Let $\gamma : [0,1] \to \mathbb R^n$ be a smooth curve. I'm wondering if the following statement is true:
The image of $\gamma$ is contained in a hyperplane if and only if $$ \det (\gamma'(t),\gamma''(t), \dots, \gamma^{(n)}(t)) = 0 $$ for all $t \in [0,1]$. I know that the image of $\gamma$ is contained in a hyperplane if and only if the torsion is zero. But is the above equivalent to this statement?
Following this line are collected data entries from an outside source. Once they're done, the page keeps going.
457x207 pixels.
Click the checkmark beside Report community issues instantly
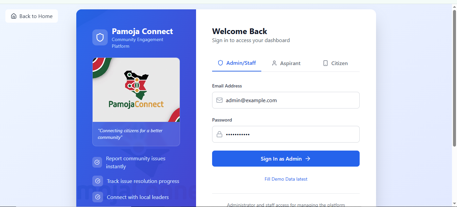tap(97, 162)
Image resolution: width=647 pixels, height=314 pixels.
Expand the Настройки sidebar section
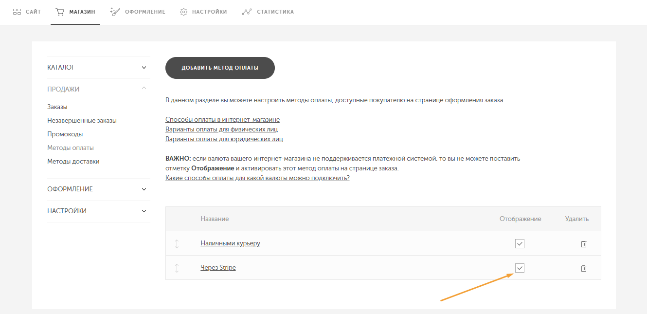144,211
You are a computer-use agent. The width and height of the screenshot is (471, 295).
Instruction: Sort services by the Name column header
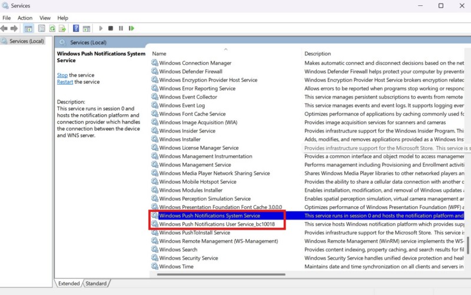(x=224, y=54)
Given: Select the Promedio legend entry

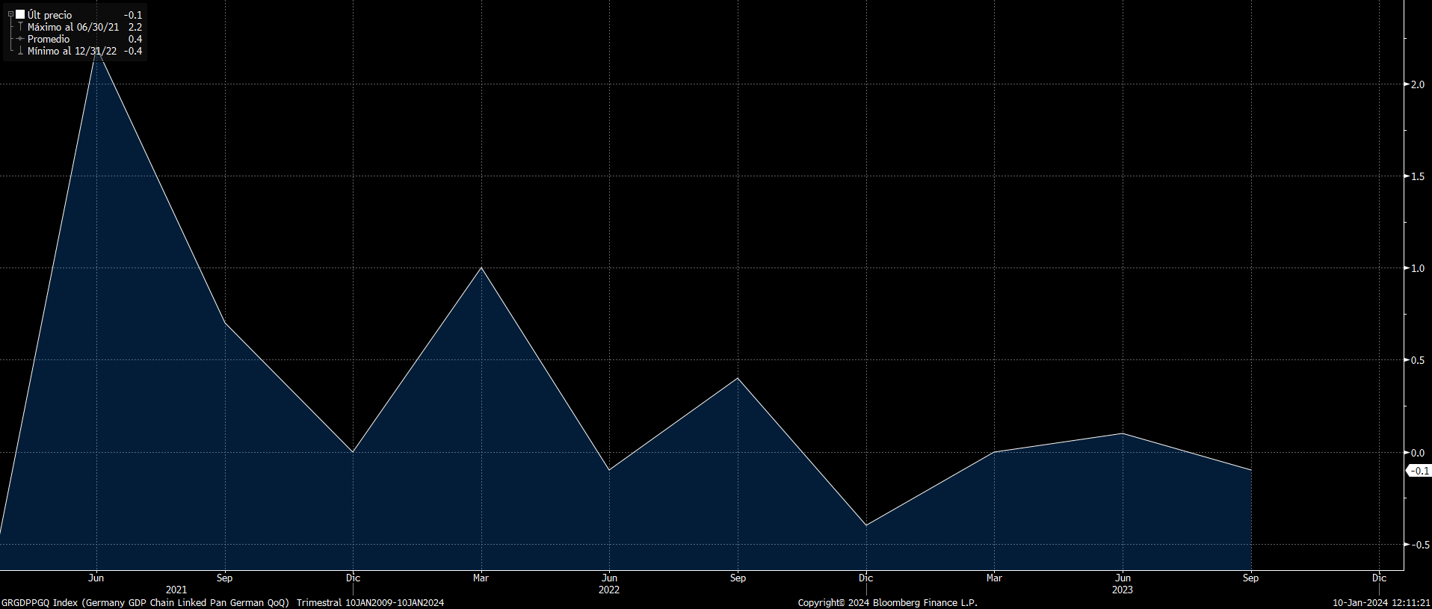Looking at the screenshot, I should pyautogui.click(x=49, y=39).
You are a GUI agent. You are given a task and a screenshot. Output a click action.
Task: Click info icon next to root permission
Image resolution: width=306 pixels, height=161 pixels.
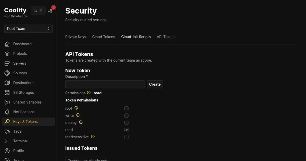point(76,108)
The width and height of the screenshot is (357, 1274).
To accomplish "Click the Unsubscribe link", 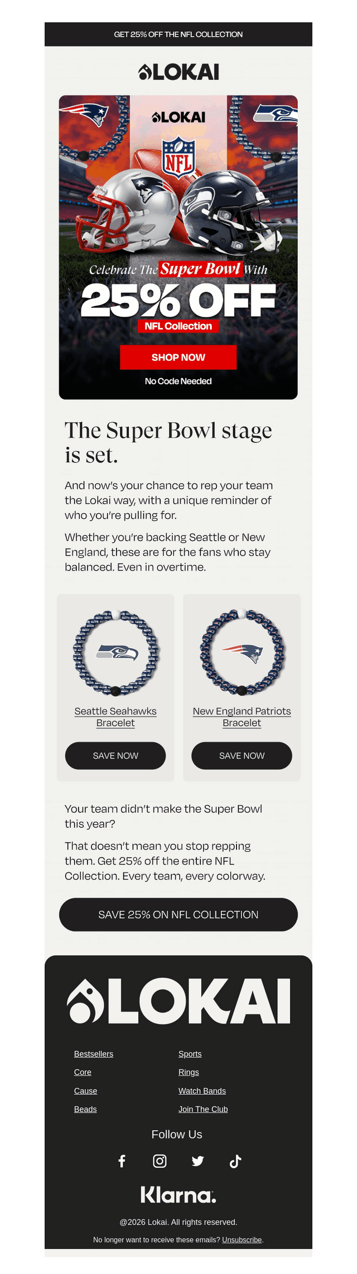I will click(x=242, y=1239).
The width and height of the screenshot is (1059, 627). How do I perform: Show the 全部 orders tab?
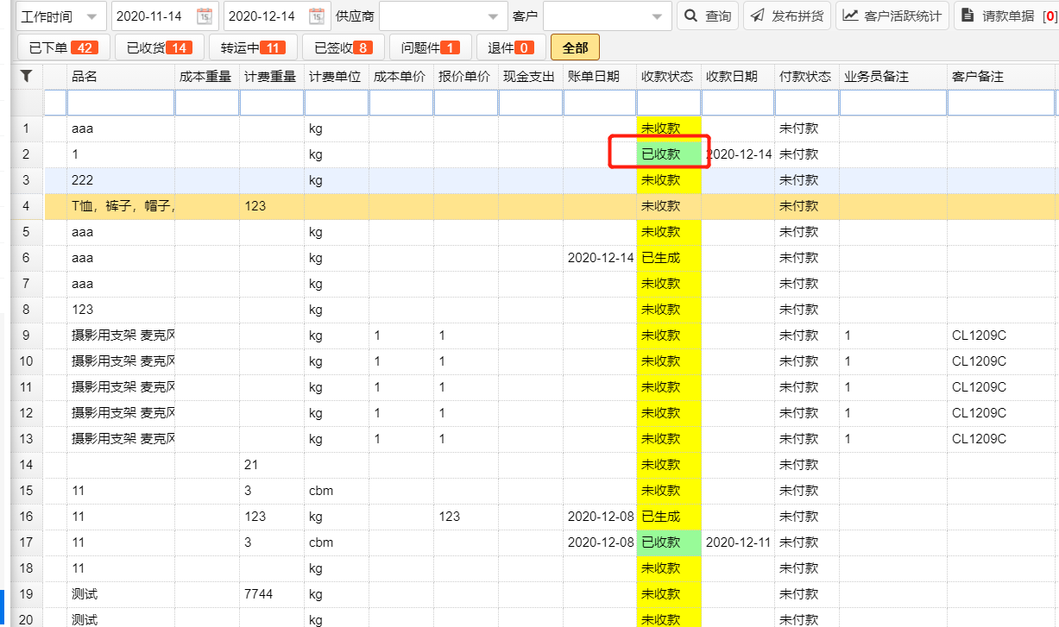575,47
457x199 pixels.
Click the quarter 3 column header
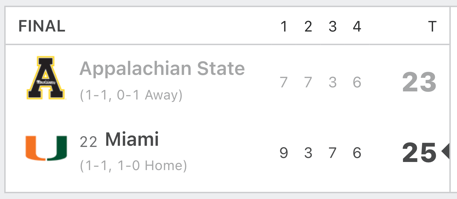332,27
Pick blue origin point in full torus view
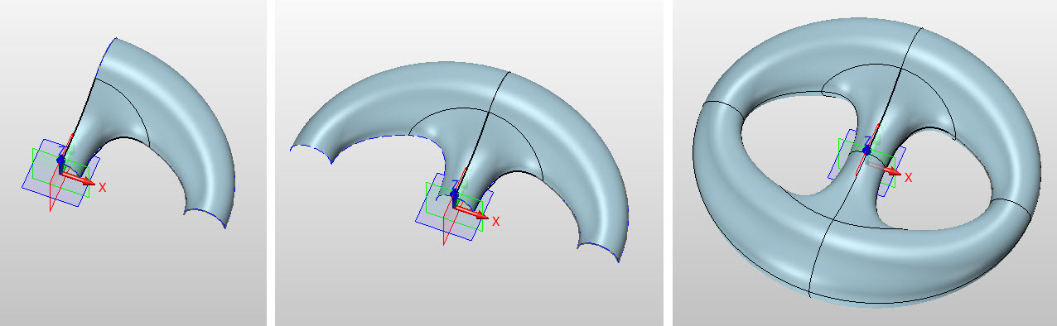Image resolution: width=1057 pixels, height=326 pixels. [x=866, y=151]
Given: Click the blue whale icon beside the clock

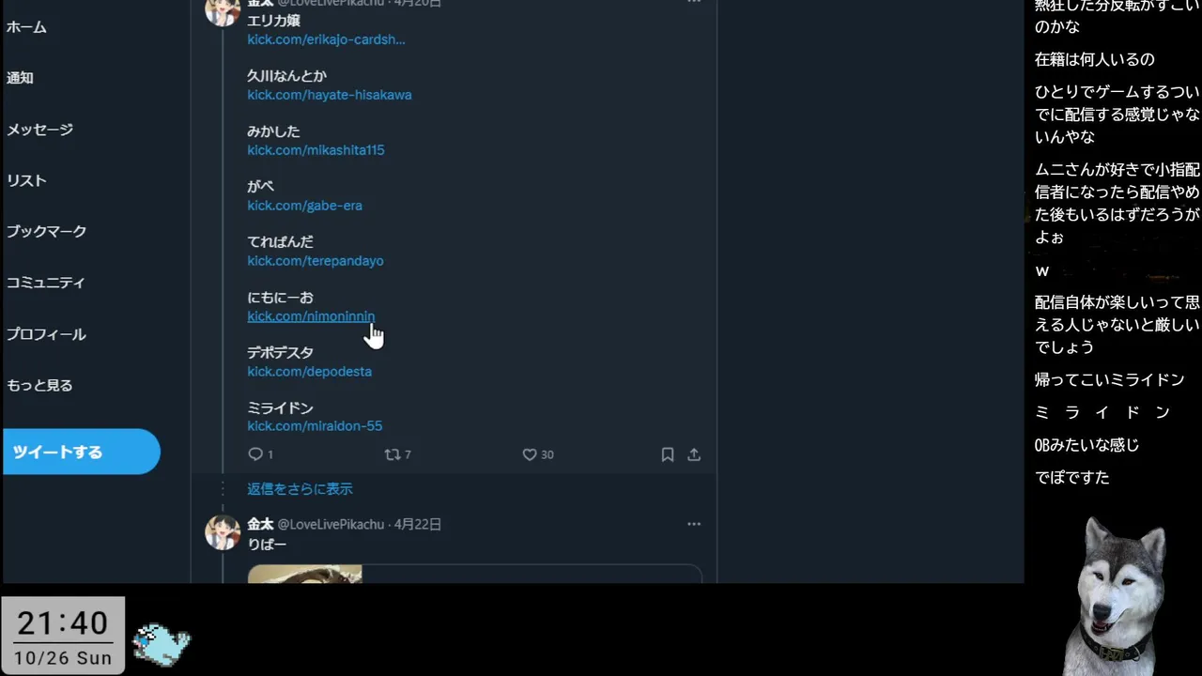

Note that we are in $\mathbb R^n$ and $n$ is not necessarily equal to 3.
$\bf{Fact:}$ Let $\phi_1$, $\ldots$, $\phi_m$, $\phi$ $\colon I \to \mathbb{R}$ be smooth functions such that
$$W_m \colon = W(\phi_1, \ldots, \phi_m)(t) = \left| \begin{matrix} \phi_1 &\phi_2 & \ldots & \phi_m \\ \phi'_1 &\phi'_2 & \ldots & \phi'_m \\ \ldots & \ldots & \ldots & \ldots \\ \phi_1^{(m-1)} &\phi^{(m-1)}_2 & \ldots & \phi^{(m-1)}_m \end{matrix} \right | $$ has no zeroes, but the determinant $$W_{m+1} \colon =W(\phi_1, \ldots, \phi_m, \phi)(t)= \left| \begin{matrix} \phi_1 &\phi_2 & \ldots & \phi \\ \phi'_1 &\phi'_2 & \ldots & \phi' \\ \ldots & \ldots & \ldots & \ldots \\ \phi_1^{(m)} &\phi^{(m)}_2 & \ldots & \phi^{(m)} \end{matrix} \right | \equiv 0$$
Then there exist constants $c_1$, $\ldots$, $c_m$ such that
$$\phi(t) = \sum_{i=1}^m c_i \cdot \phi_i(t)$$
$\bf{Proof:}$ Let's write
$$\psi(t) \colon= \left ( \begin{matrix} \phi(t) \\ \phi'(t) \\ \ldots\\ \phi^{(m-1)}(t) \end{matrix} \right)= W_m(t) \cdot c(t) $$
for some $c\colon I \to \mathbb{R}^m$. We'll show that $c$ is a constant function. Indeed, taking the derivative in the above we get
$$\psi'(t) = W_m'(t) \cdot c(t) + W_m(t) \cdot c'(t)$$
But note that since $W_{m+1}$ has dependent columns we have
$$\psi'(t)=W'_m(t)\cdot c(t)$$
We conclude that $W_m(t) \cdot c'(t)\equiv 0$ and so $c'(t)\equiv 0$.
Now apply this result to the matrix of the derivatives of the components. We conclude that the derivatives are linearly dependent, so
$$a_1\cdot \gamma_1(t) + \cdots + a_n \cdot \gamma_n(t) + b \equiv 0 $$